Bilkey gives the example of Pitiau and Ngatokotai Tomokino, who entered into a sale and purchase agreement for a motel unit at 300 Lake Terrace, Taupo, on October 6, 2009, from a company related to Cooper, on the understanding that it would be on-sold rapidly for a profit.
The purchase price was $320,000 plus GST but, at the time, the title for the unit had yet to be issued.
That title was never issued, so the purchase was never completed, but the BNZ lent the Tomokinos, who work as a lowly paid storeman and seamstress, and who were then aged 51 and 61, the $86,000 deposit.
Bilkey believes the BNZ did not know it was financing a deposit on a rental property, and the loan application is blank in the space where the reason for borrowing is usually stated. Had the bank checked with the Tomokinos, it would have learnt what the money was for.
It would have been immediately apparent that the Tomokinos would never have qualified for finance to settle the rest of the purchase price, Bilkey said.

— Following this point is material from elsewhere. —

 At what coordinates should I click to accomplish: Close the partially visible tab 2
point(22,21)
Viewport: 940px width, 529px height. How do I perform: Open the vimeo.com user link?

The $86,000 loan was secured over the Tomokinos' home in Mangere, which was supposedly worth $295,000, and on which they owed just under $140,000 to another bank - a loan that BNZ refinanced, leaving it with the ability to put the Tomokinos out of their home.
A letter from Justin Toebes Law acknowledges that the bank regards the Tomokinos, who have carried on paying their mortgage, as "good borrowers" and said it was taking enforcement action reluctantly.
Another of the borrowers are the Mairis, who bought one of the Taupo units for $320,000 plus GST, settling on March 27, 2009. Again the bank, through Justin Toebes Law, acknowledges the position of the borrowers, writing: "We understand they are members of the Cook Island community who were defrauded by Glen Cooper" though, as with the Tomokinos, the SFO charges do not relate to the deals involving units at 300 Lake Terrace.
The BNZ lent the Mairis - both laundry workers - over half a million dollars, which included refinancing their Mangere home.
The Taupo unit has now been sold at mortgagee sale for $180,000 and there is a shortfall, which Bilkey says is more than the equity the Mairis have in their home.
Without mercy from the BNZ, it appears the Tomokinos, the Mairis, and the two other sets of BNZ borrowers will end up having to sell up their homes, or have it done for them.
Legal precedent is clear on one point: banks are not responsible for vetting whether an investment a borrower is making is a good idea, and New Zealand does not have any responsible lending laws.
The families do not have the funds to take a civil case to challenge the bank's right to collect the money. An attempt to get a legal aid loan for the Tomokinos was unsuccessful.
Bilkey said: "The BNZ's position is that it isn't their job to determine whether a particular loan application stacks up from an investment point of view - BNZ v Geddes and Pope. My view is that they do have an obligation to undertake appropriate and prudent inquiries."